* [Provided data]:
— start —

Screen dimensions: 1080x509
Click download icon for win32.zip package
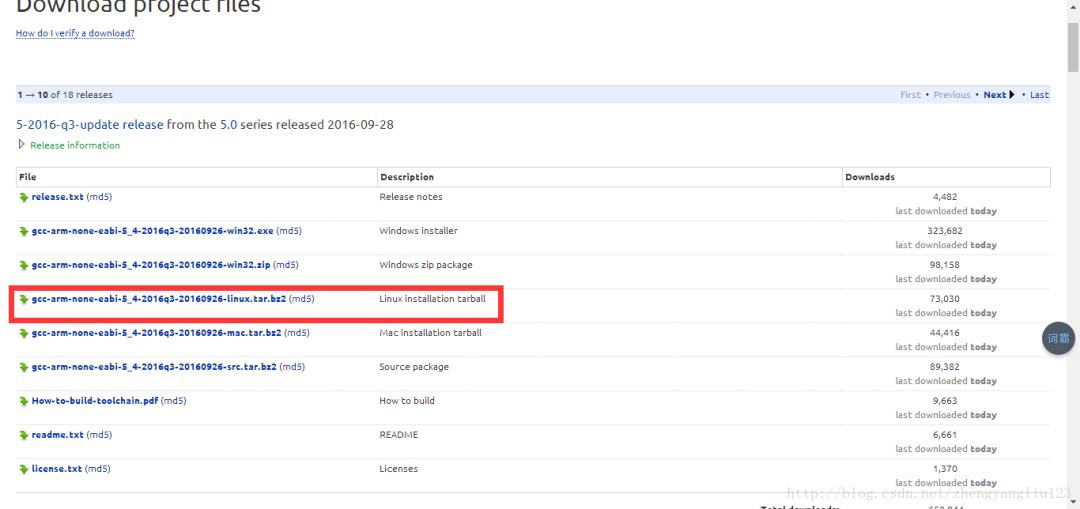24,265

— end —
— start —

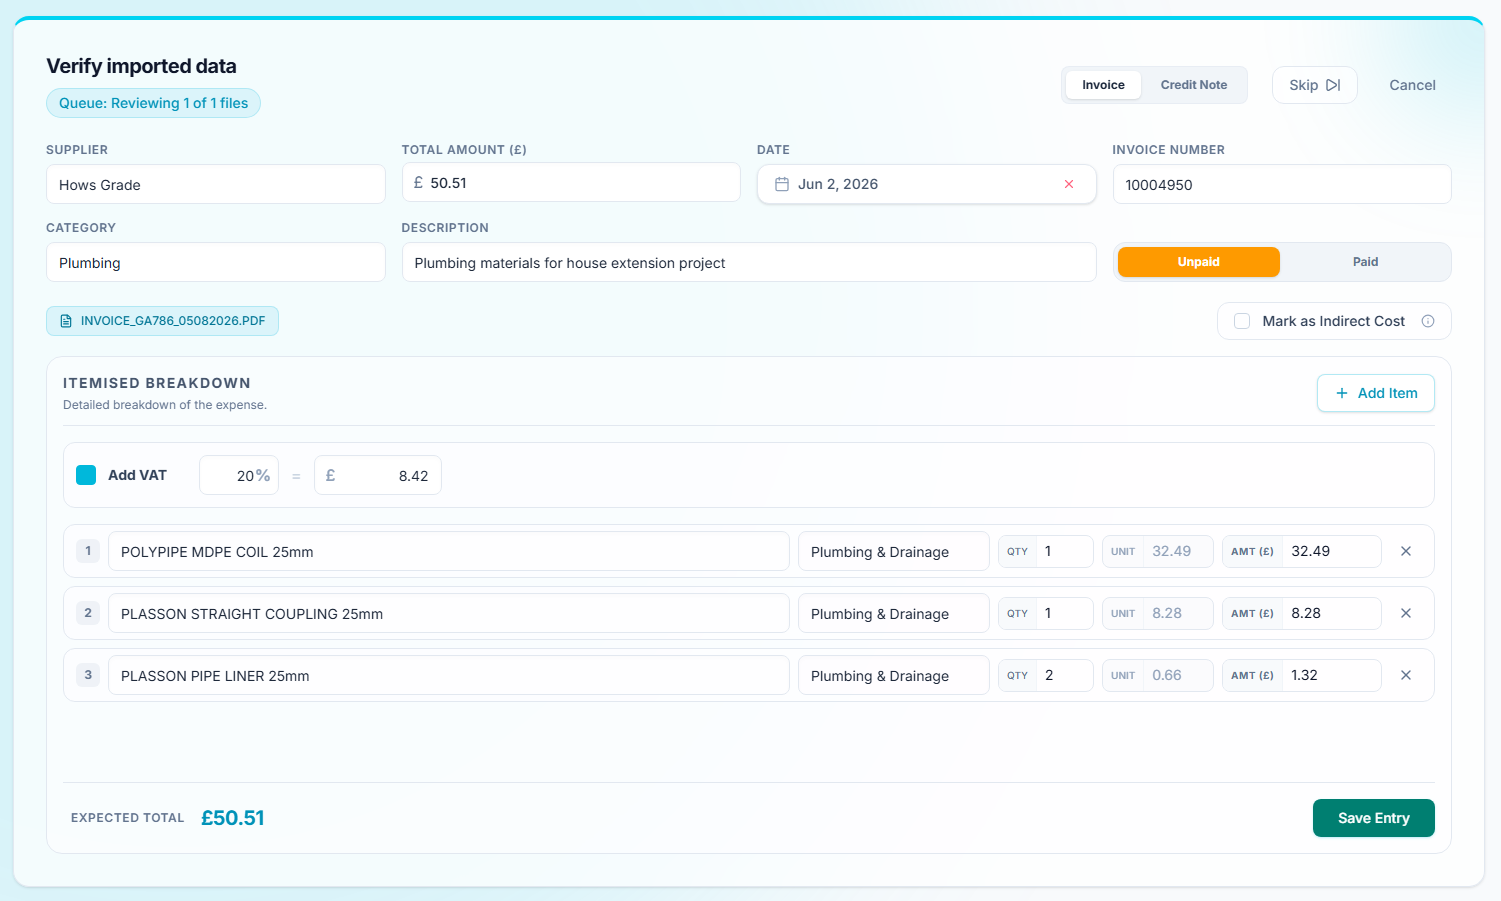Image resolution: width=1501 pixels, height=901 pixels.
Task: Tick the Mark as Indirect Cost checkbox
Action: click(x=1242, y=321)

— end —

* [Your task]: Rewrite the items from the line containing "Image resolution: width=1501" through the line containing "Action: click(x=1242, y=321)", replacing "Tick" with "Select" and keeping everything else unchanged. Leave the pictures out of your answer.

* [Output for this exercise]:
Image resolution: width=1501 pixels, height=901 pixels.
Task: Select the Mark as Indirect Cost checkbox
Action: click(x=1242, y=321)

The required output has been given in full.